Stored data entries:
= = = =
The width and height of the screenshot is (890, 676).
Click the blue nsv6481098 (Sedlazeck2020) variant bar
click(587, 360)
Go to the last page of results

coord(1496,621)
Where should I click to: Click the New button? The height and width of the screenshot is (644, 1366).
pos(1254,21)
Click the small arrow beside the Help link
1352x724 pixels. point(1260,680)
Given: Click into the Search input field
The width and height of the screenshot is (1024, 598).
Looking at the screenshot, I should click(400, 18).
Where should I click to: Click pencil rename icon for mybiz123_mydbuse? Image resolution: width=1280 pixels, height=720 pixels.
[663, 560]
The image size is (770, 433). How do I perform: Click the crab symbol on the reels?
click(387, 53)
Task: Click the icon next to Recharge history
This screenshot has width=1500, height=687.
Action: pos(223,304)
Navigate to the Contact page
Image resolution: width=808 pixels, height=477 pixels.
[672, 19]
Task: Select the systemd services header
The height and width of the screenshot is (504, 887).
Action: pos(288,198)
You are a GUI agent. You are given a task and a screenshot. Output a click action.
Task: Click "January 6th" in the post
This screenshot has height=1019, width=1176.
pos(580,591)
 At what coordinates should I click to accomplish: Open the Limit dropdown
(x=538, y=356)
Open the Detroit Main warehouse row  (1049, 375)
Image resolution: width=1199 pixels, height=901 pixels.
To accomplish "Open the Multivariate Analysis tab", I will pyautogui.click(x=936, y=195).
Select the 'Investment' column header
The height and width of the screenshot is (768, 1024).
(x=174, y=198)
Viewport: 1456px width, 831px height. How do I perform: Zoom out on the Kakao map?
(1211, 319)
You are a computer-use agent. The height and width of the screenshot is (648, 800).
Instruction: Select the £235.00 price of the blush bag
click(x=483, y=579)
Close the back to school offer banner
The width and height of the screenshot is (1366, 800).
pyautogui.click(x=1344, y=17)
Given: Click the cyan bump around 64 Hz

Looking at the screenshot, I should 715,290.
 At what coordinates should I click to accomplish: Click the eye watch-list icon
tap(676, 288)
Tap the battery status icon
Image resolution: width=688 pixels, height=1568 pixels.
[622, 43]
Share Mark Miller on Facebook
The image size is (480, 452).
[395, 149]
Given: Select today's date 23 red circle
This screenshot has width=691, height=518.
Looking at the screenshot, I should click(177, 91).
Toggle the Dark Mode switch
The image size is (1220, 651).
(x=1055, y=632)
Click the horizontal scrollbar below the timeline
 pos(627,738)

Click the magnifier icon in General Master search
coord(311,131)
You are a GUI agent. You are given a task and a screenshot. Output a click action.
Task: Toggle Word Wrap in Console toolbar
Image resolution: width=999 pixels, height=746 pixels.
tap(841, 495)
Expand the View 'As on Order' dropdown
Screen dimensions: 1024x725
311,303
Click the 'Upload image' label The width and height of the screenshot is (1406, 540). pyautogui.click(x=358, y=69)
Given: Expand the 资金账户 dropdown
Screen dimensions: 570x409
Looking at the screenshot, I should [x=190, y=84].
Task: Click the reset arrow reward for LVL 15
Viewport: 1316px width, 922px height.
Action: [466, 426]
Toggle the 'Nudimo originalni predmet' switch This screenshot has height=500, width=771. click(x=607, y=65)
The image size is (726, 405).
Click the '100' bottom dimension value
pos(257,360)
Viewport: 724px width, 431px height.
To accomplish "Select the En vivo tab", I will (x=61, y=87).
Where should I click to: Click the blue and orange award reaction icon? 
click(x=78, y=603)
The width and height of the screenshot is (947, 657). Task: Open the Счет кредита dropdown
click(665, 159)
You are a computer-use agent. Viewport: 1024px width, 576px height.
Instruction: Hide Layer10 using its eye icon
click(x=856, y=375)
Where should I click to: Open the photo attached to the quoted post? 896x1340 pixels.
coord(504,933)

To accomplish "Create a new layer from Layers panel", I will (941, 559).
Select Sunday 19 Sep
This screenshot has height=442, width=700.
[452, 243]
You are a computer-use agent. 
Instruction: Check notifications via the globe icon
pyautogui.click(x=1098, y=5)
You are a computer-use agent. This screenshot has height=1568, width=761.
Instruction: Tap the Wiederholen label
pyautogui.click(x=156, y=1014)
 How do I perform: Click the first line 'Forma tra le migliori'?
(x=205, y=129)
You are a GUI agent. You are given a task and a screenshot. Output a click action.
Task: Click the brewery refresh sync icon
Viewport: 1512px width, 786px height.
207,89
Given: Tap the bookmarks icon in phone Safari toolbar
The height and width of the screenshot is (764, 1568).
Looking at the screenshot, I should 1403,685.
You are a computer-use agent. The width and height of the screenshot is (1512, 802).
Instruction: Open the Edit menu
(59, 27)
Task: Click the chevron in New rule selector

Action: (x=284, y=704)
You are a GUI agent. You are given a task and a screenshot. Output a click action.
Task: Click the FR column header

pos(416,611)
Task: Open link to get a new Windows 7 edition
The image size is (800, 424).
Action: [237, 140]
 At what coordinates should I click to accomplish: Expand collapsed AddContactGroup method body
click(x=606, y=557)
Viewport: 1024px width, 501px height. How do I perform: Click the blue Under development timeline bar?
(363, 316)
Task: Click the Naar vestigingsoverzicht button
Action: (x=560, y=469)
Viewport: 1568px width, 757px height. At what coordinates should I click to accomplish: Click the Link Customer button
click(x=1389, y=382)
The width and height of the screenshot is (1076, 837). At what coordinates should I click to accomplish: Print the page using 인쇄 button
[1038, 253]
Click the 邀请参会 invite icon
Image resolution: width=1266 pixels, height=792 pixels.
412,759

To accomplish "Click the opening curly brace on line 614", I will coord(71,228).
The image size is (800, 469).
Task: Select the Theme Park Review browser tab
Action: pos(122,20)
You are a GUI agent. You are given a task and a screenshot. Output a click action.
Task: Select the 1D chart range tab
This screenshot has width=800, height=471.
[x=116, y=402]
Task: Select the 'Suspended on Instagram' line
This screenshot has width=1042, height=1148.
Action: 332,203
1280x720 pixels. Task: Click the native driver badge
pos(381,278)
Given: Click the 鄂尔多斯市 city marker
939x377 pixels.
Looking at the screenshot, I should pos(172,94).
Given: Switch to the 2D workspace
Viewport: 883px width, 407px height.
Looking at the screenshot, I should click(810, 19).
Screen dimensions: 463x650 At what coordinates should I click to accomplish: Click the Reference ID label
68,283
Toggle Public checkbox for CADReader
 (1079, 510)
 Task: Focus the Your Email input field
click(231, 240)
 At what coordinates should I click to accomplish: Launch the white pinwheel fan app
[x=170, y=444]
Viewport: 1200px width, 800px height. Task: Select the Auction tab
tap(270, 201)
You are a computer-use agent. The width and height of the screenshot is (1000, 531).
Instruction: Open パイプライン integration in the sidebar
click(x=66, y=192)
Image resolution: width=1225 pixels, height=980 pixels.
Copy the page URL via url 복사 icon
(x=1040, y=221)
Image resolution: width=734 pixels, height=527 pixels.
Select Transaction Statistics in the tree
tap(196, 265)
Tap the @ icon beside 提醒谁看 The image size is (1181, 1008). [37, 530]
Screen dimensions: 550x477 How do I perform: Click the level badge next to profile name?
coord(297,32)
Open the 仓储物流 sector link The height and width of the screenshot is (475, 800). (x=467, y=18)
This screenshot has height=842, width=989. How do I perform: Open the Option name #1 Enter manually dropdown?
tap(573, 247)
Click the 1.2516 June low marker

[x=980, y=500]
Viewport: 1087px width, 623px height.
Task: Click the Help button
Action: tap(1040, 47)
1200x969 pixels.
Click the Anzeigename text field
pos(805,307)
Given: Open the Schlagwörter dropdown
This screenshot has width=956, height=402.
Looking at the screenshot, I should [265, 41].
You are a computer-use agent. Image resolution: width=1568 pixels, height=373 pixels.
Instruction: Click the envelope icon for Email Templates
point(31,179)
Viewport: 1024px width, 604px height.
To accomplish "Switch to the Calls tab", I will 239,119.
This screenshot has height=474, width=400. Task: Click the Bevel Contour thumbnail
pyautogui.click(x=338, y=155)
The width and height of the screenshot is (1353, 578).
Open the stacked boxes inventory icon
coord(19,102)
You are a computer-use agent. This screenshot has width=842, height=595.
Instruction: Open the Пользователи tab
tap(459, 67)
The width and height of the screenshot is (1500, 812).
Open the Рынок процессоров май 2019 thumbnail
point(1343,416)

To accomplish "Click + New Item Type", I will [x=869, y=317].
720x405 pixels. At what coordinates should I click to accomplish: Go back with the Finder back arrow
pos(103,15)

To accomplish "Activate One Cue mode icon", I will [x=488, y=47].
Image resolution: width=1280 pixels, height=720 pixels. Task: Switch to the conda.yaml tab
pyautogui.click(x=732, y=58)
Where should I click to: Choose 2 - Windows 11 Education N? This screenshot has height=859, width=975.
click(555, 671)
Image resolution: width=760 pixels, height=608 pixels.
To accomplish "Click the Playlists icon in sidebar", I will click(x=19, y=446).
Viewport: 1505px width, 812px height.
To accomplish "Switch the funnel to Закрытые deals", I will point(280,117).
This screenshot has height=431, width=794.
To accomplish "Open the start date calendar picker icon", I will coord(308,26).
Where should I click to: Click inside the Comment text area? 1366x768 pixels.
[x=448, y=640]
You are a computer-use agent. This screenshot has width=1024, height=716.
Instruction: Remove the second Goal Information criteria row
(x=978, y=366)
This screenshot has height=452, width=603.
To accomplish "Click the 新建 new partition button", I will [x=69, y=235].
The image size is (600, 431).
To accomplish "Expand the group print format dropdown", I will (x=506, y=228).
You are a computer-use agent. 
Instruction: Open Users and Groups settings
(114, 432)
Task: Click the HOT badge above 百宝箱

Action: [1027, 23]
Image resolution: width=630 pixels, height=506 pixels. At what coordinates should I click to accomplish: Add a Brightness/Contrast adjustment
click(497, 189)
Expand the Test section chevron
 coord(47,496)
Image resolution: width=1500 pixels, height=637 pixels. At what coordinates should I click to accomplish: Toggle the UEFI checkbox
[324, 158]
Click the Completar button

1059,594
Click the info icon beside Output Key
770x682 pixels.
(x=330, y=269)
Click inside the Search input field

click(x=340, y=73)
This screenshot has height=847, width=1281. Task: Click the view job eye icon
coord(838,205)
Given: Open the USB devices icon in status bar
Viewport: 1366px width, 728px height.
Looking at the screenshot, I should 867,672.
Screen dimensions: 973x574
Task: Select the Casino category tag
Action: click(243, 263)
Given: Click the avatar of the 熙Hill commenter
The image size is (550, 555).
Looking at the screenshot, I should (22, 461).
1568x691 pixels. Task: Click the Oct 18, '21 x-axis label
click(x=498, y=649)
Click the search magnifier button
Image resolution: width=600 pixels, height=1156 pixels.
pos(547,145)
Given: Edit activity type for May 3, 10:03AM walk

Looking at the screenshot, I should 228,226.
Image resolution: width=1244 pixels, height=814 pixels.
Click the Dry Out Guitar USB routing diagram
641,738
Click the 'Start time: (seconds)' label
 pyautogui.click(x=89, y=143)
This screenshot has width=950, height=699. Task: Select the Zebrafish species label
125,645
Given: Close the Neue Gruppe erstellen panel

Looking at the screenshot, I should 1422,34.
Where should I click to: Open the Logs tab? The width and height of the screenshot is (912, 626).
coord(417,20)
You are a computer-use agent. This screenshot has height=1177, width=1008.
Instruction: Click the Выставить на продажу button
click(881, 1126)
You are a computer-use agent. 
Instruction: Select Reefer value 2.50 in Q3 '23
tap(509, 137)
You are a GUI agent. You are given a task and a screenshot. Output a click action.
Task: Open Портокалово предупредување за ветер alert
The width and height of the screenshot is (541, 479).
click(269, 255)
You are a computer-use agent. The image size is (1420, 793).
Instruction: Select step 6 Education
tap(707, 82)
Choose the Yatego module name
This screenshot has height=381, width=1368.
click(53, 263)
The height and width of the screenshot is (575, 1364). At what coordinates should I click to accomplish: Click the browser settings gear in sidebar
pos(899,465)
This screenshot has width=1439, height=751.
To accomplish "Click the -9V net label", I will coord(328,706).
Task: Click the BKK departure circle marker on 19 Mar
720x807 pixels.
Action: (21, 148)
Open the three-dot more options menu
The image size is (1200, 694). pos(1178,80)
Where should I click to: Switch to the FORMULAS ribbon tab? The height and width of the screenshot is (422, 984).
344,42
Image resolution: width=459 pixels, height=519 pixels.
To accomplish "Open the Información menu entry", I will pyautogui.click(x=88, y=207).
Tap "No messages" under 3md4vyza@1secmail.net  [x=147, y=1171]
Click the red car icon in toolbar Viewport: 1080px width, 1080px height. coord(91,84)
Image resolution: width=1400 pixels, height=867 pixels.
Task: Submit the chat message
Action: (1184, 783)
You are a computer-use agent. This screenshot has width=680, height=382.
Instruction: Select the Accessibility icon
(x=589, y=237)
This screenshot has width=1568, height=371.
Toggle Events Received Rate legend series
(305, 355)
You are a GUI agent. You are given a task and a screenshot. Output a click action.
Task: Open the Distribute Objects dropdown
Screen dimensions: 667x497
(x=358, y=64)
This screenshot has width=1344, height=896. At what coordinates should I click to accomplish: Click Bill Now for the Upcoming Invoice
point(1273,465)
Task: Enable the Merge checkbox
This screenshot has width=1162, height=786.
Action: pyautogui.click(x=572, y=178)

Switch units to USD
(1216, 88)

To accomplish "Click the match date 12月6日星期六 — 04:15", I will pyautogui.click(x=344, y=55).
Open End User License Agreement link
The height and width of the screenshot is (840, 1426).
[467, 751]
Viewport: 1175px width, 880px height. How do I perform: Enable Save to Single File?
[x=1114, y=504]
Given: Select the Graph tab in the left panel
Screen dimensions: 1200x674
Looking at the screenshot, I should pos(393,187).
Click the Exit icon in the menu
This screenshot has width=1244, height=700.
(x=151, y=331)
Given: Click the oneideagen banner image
= = = =
▸ **What you will do**: In the answer, the lines from the first line of the data above through the line containing "Given: Click into the Search input field" must appear exactly as written, with nothing else.

▸ **Answer to this exercise**:
The width and height of the screenshot is (890, 676).
Click the blue nsv6481098 (Sedlazeck2020) variant bar
click(587, 360)
Go to the last page of results

coord(1496,621)
Where should I click to: Click the New button? The height and width of the screenshot is (644, 1366).
pos(1254,21)
Click the small arrow beside the Help link
1352x724 pixels. point(1260,680)
Given: Click into the Search input field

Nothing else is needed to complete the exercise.